▸ **WORK INSTRUCTION**
First find the line with "[MVP] (243, 2541)" in the entries below, then set down exactly every line through the line with "Kansas City (161, 2293)", that line included.

──────── INPUT DATA ────────

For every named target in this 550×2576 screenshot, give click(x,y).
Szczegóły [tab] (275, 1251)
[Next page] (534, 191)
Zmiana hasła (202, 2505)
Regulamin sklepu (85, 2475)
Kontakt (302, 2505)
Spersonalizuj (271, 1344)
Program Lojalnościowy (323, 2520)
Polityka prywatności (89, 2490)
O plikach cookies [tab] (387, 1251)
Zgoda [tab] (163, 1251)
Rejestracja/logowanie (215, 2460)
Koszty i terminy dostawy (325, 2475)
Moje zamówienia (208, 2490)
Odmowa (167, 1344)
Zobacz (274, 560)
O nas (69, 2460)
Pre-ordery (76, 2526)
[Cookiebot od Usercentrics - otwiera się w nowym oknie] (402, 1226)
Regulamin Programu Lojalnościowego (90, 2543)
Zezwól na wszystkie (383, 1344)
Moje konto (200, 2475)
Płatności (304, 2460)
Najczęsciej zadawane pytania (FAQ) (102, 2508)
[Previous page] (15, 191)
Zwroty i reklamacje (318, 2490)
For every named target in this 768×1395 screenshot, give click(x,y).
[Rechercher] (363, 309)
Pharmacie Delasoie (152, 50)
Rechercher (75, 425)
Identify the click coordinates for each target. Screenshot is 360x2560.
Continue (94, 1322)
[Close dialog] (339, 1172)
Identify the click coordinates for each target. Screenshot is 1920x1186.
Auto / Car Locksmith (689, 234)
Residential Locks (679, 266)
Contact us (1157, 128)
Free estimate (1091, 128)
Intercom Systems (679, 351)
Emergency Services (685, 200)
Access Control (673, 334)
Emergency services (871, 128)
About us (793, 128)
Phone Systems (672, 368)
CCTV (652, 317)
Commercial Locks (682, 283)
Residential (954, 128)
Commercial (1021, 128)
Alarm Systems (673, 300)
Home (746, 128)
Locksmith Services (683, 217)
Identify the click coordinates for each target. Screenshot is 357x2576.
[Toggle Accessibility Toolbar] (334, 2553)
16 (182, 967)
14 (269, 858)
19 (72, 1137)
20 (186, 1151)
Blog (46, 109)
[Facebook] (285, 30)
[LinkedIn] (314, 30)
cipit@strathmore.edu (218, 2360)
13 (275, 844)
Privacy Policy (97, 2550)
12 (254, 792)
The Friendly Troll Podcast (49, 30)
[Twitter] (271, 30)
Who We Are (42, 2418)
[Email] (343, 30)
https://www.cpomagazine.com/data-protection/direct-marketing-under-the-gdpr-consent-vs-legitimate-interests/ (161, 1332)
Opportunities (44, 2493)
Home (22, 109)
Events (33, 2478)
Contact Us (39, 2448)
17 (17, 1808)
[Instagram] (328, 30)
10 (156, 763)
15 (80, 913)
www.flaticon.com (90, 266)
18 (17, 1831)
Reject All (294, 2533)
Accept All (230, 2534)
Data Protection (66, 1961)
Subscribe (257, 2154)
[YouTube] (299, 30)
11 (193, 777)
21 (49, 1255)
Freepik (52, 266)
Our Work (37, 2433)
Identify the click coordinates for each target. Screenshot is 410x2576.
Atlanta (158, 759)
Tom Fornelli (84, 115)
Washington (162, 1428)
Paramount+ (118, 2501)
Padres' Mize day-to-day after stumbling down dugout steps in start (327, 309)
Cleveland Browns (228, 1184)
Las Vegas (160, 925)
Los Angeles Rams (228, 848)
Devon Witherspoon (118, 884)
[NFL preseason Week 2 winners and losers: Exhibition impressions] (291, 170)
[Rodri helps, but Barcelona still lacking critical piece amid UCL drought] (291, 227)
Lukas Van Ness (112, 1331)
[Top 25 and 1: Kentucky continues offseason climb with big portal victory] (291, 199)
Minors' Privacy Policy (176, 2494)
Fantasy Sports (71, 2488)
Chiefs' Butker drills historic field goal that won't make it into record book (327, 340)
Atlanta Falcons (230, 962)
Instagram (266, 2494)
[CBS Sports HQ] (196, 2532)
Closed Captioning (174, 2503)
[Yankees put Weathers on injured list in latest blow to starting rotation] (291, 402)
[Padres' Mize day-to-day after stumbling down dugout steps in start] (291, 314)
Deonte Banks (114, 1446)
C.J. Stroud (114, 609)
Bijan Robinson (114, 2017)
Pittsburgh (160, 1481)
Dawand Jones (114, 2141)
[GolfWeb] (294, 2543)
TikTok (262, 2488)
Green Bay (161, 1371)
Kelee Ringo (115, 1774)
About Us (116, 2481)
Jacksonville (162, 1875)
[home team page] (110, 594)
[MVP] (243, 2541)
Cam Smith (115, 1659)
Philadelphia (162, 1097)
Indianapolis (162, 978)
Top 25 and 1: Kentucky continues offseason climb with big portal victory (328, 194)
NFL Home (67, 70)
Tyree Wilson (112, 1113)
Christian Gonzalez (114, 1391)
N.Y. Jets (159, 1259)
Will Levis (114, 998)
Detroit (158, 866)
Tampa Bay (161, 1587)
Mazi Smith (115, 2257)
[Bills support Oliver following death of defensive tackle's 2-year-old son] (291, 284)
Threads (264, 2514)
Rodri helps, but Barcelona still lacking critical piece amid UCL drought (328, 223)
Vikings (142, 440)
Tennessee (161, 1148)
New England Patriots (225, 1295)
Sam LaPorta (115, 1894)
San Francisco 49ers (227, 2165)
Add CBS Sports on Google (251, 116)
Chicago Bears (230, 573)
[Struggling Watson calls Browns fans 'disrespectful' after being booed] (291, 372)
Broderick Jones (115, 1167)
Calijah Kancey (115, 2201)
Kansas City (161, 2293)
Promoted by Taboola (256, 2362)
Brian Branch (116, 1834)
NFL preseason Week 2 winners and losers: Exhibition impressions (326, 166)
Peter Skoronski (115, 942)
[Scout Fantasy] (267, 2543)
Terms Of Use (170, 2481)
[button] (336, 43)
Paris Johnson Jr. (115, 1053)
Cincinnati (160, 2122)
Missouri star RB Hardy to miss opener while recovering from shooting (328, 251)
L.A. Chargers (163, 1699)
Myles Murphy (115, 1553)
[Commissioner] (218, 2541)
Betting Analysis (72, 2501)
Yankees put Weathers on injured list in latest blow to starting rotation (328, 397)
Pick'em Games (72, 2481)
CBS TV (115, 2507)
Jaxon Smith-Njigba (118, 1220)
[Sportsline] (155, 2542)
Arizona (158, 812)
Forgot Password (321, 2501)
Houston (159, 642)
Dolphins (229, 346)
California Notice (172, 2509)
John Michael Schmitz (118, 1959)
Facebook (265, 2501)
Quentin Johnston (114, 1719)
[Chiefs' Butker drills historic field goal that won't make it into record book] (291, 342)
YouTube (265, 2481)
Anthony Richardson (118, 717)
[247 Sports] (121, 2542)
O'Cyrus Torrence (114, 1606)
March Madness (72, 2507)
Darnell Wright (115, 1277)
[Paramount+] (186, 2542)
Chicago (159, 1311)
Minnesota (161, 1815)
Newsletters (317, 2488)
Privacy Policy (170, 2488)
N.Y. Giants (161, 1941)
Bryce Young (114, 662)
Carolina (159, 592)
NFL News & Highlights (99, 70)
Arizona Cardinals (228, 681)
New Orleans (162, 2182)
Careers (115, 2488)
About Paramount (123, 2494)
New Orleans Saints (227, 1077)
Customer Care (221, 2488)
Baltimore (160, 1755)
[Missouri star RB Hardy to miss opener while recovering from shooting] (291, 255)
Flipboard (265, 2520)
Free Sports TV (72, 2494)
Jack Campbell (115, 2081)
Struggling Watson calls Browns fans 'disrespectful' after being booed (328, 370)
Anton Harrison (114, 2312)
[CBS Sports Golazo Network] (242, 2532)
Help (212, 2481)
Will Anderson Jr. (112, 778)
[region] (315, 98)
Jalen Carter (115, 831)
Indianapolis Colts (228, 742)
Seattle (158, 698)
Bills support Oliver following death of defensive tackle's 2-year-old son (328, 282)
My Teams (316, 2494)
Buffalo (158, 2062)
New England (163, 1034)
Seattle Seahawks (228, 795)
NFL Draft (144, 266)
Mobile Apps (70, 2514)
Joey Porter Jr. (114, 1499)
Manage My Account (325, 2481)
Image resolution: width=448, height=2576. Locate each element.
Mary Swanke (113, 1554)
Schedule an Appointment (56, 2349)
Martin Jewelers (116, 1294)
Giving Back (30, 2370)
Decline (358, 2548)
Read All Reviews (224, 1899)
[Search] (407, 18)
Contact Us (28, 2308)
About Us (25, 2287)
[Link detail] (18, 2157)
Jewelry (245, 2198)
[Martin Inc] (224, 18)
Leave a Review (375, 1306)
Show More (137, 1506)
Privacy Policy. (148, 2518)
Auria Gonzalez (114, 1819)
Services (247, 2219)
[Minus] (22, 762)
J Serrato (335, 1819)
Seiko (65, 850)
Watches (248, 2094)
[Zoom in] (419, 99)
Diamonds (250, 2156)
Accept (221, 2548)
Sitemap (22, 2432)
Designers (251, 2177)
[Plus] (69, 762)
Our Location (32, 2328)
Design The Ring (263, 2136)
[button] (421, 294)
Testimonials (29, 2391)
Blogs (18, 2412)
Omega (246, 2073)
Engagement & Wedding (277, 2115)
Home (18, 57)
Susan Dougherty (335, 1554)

────────

▸ **RESULT**
[MVP] (243, 2541)
Cam Smith (115, 1659)
Philadelphia (162, 1097)
Indianapolis (162, 978)
Top 25 and 1: Kentucky continues offseason climb with big portal victory (328, 194)
NFL Home (67, 70)
Tyree Wilson (112, 1113)
Christian Gonzalez (114, 1391)
N.Y. Jets (159, 1259)
Will Levis (114, 998)
Detroit (158, 866)
Tampa Bay (161, 1587)
Mazi Smith (115, 2257)
[Bills support Oliver following death of defensive tackle's 2-year-old son] (291, 284)
Threads (264, 2514)
Rodri helps, but Barcelona still lacking critical piece amid UCL drought (328, 223)
Vikings (142, 440)
Tennessee (161, 1148)
New England Patriots (225, 1295)
Sam LaPorta (115, 1894)
San Francisco 49ers (227, 2165)
Add CBS Sports on Google (251, 116)
Chicago Bears (230, 573)
[Struggling Watson calls Browns fans 'disrespectful' after being booed] (291, 372)
Broderick Jones (115, 1167)
Calijah Kancey (115, 2201)
Kansas City (161, 2293)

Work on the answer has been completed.